You’re right, it’s much slower! I didn’t think about speed while writing
it, thanks for pointing it out.
Another question: Why do you use Regexp.last_match? Maybe to have a more
general solution? The following seems to be simpler and faster:
def test_b
result = ‘’
pos = 0
while pos = @string.index("\0", pos)
result << ‘%o’ % pos
pos += 1
end
return result
end
Robin S. ha escrito:
Another question: Why do you use Regexp.last_match? Maybe to have a more
general solution?
Yes. That way you can use any sort of regexp, not just a single
character match.
On Aug 12, 2006, at 4:33 PM, snacktime wrote:
Or to be more exact, how would I do the following in ruby?
while ($string =~ /\0/g) {
$new_string .= sprintf ‘%o’, (pos $string) - 1;
}
if perldoc -f pos is describing what pos does in this case,
new_string = “”
while pos = string =~ /\0/g
new_string << “%o” % (pos - 1)
end
Logan C. ha escrito:
if perldoc -f pos is describing what pos does in this case,
new_string = “”
while pos = string =~ /\0/g
new_string << “%o” % (pos - 1)
end
This won’t work. Regexp in ruby does not support Perl’s /g option.
You need to use String.index() with a position modifier as I showed
before or gsub in case of a global regexp replacement.
Logan C. ha escrito:
How about:
new_string = “”
string.scan(/\0/) do |m|
new_string = “%o” % $~.offset(0).first
end
That should work okay (well, it should be new_string << …, thou).
I’ll admit I was unaware of MatchData’s offset method. That’s cool.
Using string.scan() should be only slightly slower than the
while/index() loop do to the inherent yield in scan {}.
If you are comming from Perl, I would also recommend to stick with
Regexp.last_match instead of $~ for clarity. I did 5+ years of Perl
but I’ll be damned if I remember what all the $symbol vars stand for
without looking them up.
On Aug 13, 2006, at 3:40 PM, gga wrote:
This won’t work. Regexp in ruby does not support Perl’s /g option.

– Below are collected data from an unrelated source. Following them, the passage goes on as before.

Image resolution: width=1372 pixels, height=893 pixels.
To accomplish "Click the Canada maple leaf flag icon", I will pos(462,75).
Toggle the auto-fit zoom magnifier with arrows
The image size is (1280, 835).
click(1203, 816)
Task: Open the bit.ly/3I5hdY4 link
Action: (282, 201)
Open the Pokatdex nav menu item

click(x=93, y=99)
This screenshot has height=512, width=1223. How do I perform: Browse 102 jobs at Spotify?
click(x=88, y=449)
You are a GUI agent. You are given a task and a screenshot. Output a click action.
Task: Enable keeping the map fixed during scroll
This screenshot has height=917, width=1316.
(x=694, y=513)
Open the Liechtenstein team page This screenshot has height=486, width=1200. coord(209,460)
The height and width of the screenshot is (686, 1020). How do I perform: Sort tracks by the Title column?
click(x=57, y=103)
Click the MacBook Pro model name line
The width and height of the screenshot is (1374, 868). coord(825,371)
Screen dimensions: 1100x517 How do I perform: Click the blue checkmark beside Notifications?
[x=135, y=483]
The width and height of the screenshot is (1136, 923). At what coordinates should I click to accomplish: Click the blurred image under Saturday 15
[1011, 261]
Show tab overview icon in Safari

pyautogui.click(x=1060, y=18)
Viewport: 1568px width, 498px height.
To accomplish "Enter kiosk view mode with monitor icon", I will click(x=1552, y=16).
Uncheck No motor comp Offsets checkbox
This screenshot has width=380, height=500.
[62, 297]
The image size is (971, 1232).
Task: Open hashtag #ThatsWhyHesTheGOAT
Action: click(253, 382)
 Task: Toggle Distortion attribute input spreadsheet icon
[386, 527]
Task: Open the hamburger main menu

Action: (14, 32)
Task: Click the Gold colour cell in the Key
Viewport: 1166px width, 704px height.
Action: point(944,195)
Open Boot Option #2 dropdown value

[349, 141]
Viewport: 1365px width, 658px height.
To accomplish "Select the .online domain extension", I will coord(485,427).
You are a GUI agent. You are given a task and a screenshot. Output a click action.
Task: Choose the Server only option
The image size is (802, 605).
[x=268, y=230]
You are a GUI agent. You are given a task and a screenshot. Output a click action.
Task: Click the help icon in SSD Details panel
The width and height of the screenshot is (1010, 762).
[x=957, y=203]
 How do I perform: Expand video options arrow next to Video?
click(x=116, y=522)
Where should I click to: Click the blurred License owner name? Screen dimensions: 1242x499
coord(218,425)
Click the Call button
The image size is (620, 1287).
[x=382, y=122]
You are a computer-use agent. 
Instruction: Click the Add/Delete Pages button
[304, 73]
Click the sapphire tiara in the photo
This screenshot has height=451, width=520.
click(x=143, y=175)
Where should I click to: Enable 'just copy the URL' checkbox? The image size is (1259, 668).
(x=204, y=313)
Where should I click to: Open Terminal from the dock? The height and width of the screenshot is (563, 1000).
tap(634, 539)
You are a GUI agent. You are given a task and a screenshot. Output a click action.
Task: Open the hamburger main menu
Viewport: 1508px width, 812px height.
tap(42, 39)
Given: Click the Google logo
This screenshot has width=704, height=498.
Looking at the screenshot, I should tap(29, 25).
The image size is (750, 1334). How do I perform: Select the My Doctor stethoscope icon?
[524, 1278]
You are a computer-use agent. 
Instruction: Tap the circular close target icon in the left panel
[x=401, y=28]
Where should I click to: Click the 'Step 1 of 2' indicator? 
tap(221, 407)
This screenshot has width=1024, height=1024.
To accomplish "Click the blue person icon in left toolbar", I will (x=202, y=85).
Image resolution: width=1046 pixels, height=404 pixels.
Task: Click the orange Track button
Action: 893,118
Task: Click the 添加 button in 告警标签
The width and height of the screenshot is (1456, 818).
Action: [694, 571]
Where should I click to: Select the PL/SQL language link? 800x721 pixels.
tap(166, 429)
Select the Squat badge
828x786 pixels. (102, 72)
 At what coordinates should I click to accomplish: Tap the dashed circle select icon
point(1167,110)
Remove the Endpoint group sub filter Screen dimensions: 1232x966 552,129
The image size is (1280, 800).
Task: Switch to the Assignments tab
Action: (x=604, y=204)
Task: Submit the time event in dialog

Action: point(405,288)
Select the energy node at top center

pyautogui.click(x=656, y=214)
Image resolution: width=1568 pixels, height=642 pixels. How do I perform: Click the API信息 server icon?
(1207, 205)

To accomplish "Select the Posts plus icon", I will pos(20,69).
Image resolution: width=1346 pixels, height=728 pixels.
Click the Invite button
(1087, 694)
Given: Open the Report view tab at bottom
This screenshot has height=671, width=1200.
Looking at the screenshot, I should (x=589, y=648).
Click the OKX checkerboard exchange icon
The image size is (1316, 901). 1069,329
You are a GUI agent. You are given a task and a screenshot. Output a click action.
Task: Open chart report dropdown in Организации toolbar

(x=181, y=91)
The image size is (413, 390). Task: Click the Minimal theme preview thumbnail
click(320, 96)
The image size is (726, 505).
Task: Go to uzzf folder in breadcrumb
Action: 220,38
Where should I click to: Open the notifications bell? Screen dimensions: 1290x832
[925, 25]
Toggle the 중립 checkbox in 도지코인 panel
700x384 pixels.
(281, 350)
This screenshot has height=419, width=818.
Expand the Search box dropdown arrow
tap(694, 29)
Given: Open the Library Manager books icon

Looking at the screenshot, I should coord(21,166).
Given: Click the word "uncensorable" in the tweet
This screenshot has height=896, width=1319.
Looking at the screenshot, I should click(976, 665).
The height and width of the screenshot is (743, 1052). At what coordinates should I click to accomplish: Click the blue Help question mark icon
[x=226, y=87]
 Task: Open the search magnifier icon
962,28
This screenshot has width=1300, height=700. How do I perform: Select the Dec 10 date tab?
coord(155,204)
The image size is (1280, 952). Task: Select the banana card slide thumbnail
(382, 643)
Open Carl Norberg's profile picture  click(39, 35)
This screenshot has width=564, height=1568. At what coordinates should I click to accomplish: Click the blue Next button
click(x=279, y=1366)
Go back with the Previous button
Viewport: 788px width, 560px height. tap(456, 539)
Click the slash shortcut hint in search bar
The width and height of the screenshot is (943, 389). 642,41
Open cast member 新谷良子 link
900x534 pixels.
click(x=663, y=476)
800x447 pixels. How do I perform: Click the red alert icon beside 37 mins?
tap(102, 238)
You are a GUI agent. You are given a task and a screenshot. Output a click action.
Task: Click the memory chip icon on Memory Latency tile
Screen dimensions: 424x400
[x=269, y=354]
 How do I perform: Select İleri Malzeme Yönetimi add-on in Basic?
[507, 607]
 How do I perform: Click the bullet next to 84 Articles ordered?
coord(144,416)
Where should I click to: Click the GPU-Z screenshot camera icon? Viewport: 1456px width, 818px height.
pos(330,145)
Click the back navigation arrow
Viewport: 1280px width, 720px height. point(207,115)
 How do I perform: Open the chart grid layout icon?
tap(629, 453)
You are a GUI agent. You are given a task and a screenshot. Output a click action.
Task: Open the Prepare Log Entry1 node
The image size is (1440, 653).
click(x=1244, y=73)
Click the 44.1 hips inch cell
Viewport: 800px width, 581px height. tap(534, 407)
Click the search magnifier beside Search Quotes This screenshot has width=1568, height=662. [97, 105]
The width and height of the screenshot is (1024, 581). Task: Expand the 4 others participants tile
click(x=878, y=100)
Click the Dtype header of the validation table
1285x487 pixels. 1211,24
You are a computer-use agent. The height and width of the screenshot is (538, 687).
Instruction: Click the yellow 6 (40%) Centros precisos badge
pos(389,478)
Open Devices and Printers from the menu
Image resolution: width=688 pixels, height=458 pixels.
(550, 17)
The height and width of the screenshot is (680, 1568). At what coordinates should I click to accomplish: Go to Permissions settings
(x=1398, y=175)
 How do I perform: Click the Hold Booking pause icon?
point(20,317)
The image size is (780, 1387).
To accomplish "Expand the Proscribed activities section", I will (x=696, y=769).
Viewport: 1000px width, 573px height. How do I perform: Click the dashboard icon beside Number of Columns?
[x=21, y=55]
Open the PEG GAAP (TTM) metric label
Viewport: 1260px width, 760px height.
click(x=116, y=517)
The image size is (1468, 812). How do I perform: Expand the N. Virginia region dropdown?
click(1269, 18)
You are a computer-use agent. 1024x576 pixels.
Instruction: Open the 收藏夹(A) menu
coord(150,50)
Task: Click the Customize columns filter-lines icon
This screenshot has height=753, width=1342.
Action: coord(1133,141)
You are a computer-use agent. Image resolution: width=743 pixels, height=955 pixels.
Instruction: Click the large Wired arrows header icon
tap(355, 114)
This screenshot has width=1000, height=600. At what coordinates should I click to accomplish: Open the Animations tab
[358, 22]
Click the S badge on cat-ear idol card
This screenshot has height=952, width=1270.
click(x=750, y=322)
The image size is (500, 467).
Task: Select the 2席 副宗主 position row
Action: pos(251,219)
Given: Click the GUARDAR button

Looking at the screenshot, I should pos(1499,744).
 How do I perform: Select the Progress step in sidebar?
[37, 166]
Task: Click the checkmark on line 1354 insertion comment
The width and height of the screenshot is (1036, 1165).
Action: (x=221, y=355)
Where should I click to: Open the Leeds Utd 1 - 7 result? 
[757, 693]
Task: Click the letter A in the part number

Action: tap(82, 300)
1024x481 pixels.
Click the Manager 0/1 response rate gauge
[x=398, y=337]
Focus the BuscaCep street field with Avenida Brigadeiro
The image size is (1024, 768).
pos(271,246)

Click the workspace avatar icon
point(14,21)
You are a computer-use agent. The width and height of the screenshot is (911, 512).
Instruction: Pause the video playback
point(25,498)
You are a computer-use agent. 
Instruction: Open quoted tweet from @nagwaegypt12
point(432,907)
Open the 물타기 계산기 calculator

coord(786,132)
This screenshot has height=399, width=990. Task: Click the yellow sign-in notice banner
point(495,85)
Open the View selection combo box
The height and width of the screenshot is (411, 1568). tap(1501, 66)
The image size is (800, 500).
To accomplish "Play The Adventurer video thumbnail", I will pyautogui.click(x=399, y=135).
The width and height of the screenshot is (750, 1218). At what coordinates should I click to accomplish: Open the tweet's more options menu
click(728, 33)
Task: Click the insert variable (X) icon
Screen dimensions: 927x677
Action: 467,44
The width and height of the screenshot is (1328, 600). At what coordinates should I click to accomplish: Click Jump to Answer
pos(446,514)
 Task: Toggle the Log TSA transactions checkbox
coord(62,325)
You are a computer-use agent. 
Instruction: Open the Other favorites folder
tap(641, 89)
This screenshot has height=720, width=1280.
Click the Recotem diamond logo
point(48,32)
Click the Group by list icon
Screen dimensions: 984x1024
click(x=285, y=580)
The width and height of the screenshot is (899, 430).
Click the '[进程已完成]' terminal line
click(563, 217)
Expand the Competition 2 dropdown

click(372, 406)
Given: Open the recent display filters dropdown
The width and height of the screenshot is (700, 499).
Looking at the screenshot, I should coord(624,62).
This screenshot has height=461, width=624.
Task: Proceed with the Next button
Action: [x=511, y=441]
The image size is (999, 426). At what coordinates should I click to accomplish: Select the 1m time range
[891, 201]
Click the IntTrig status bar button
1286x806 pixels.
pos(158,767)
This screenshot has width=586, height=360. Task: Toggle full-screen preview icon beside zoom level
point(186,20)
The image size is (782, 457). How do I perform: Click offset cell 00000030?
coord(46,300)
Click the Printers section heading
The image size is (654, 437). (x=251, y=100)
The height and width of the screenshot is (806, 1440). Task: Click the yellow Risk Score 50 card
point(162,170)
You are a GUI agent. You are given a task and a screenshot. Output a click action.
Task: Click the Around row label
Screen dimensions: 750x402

You need to use String.index() with a position modifier as I showed
before or gsub in case of a global regexp replacement.
Oops, out of practice with my perl. Forgot that /g with a while loop
was how you did #scan { } in perl.
How about:
new_string = “”
string.scan(/\0/) do |m|
new_string = “%o” % $~.offset(0).first
end
On Mon, 14 Aug 2006 14:20:10 +0900, you wrote:
I’ll admit I was unaware of MatchData’s offset method. That’s cool.
Using string.scan() should be only slightly slower than the
while/index() loop do to the inherent yield in scan {}.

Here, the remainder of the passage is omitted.